─── LISTED ENTRIES ───

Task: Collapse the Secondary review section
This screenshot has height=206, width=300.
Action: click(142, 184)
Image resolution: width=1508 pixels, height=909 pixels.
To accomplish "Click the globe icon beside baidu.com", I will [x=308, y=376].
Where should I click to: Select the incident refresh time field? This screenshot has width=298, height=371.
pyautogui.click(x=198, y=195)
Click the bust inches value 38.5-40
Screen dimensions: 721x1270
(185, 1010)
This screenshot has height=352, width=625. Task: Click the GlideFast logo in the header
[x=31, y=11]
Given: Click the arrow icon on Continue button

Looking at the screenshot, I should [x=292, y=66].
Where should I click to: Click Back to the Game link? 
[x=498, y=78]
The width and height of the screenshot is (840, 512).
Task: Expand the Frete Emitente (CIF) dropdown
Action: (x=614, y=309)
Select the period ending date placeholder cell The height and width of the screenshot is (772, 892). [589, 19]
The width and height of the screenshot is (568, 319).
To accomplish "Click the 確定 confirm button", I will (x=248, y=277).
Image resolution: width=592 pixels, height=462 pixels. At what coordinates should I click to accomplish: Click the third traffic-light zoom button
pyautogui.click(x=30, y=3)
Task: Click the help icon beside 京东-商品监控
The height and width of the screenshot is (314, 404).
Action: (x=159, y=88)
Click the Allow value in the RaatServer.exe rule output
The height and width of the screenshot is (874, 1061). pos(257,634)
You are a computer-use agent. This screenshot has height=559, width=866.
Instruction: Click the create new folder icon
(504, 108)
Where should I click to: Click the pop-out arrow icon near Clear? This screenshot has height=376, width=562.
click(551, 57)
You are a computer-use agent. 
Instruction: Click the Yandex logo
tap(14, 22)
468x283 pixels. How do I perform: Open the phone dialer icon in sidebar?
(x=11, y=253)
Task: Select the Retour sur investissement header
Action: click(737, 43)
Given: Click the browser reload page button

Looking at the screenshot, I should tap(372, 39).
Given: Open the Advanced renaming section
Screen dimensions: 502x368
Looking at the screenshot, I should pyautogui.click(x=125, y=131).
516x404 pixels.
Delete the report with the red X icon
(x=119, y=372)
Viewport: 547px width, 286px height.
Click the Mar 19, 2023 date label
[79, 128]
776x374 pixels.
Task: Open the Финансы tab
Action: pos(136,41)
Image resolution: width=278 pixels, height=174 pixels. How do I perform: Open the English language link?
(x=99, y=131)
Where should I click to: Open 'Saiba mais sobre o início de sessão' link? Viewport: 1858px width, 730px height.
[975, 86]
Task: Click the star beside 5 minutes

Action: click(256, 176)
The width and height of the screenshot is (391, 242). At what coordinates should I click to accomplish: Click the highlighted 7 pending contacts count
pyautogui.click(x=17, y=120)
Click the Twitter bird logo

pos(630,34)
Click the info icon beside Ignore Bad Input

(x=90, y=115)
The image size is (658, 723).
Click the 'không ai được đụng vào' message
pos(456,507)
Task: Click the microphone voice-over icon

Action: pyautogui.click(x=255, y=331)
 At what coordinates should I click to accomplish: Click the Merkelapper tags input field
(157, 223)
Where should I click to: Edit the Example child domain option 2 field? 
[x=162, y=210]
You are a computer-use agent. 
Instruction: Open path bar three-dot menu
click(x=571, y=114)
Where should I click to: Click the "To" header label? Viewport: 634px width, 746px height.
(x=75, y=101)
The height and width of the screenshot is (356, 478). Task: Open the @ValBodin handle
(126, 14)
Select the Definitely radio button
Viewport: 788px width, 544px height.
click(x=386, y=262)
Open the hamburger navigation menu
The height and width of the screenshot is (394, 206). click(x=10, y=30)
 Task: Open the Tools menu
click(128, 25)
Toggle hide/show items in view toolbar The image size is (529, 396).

───

● TASK ITEM: Leaving nothing out, print each line above exactly.

● SOLUTION TO THE PROBLEM:
Task: Collapse the Secondary review section
This screenshot has height=206, width=300.
Action: click(142, 184)
Image resolution: width=1508 pixels, height=909 pixels.
To accomplish "Click the globe icon beside baidu.com", I will [x=308, y=376].
Where should I click to: Select the incident refresh time field? This screenshot has width=298, height=371.
pyautogui.click(x=198, y=195)
Click the bust inches value 38.5-40
Screen dimensions: 721x1270
(185, 1010)
This screenshot has height=352, width=625. Task: Click the GlideFast logo in the header
[x=31, y=11]
Given: Click the arrow icon on Continue button

Looking at the screenshot, I should [x=292, y=66].
Where should I click to: Click Back to the Game link? 
[x=498, y=78]
The width and height of the screenshot is (840, 512).
Task: Expand the Frete Emitente (CIF) dropdown
Action: (x=614, y=309)
Select the period ending date placeholder cell The height and width of the screenshot is (772, 892). [589, 19]
The width and height of the screenshot is (568, 319).
To accomplish "Click the 確定 confirm button", I will (x=248, y=277).
Image resolution: width=592 pixels, height=462 pixels. At what coordinates should I click to accomplish: Click the third traffic-light zoom button
pyautogui.click(x=30, y=3)
Task: Click the help icon beside 京东-商品监控
The height and width of the screenshot is (314, 404).
Action: (x=159, y=88)
Click the Allow value in the RaatServer.exe rule output
The height and width of the screenshot is (874, 1061). pos(257,634)
You are a computer-use agent. This screenshot has height=559, width=866.
Instruction: Click the create new folder icon
(504, 108)
Where should I click to: Click the pop-out arrow icon near Clear? This screenshot has height=376, width=562.
click(551, 57)
You are a computer-use agent. 
Instruction: Click the Yandex logo
tap(14, 22)
468x283 pixels. How do I perform: Open the phone dialer icon in sidebar?
(x=11, y=253)
Task: Select the Retour sur investissement header
Action: click(737, 43)
Given: Click the browser reload page button

Looking at the screenshot, I should tap(372, 39).
Given: Open the Advanced renaming section
Screen dimensions: 502x368
Looking at the screenshot, I should pyautogui.click(x=125, y=131).
516x404 pixels.
Delete the report with the red X icon
(x=119, y=372)
Viewport: 547px width, 286px height.
Click the Mar 19, 2023 date label
[79, 128]
776x374 pixels.
Task: Open the Финансы tab
Action: pos(136,41)
Image resolution: width=278 pixels, height=174 pixels. How do I perform: Open the English language link?
(x=99, y=131)
Where should I click to: Open 'Saiba mais sobre o início de sessão' link? Viewport: 1858px width, 730px height.
[975, 86]
Task: Click the star beside 5 minutes

Action: click(256, 176)
The width and height of the screenshot is (391, 242). At what coordinates should I click to accomplish: Click the highlighted 7 pending contacts count
pyautogui.click(x=17, y=120)
Click the Twitter bird logo

pos(630,34)
Click the info icon beside Ignore Bad Input

(x=90, y=115)
The image size is (658, 723).
Click the 'không ai được đụng vào' message
pos(456,507)
Task: Click the microphone voice-over icon

Action: pyautogui.click(x=255, y=331)
 At what coordinates should I click to accomplish: Click the Merkelapper tags input field
(157, 223)
Where should I click to: Edit the Example child domain option 2 field? 
[x=162, y=210]
You are a computer-use agent. 
Instruction: Open path bar three-dot menu
click(x=571, y=114)
Where should I click to: Click the "To" header label? Viewport: 634px width, 746px height.
(x=75, y=101)
The height and width of the screenshot is (356, 478). Task: Open the @ValBodin handle
(126, 14)
Select the Definitely radio button
Viewport: 788px width, 544px height.
click(x=386, y=262)
Open the hamburger navigation menu
The height and width of the screenshot is (394, 206). click(x=10, y=30)
 Task: Open the Tools menu
click(128, 25)
Toggle hide/show items in view toolbar The image size is (529, 396).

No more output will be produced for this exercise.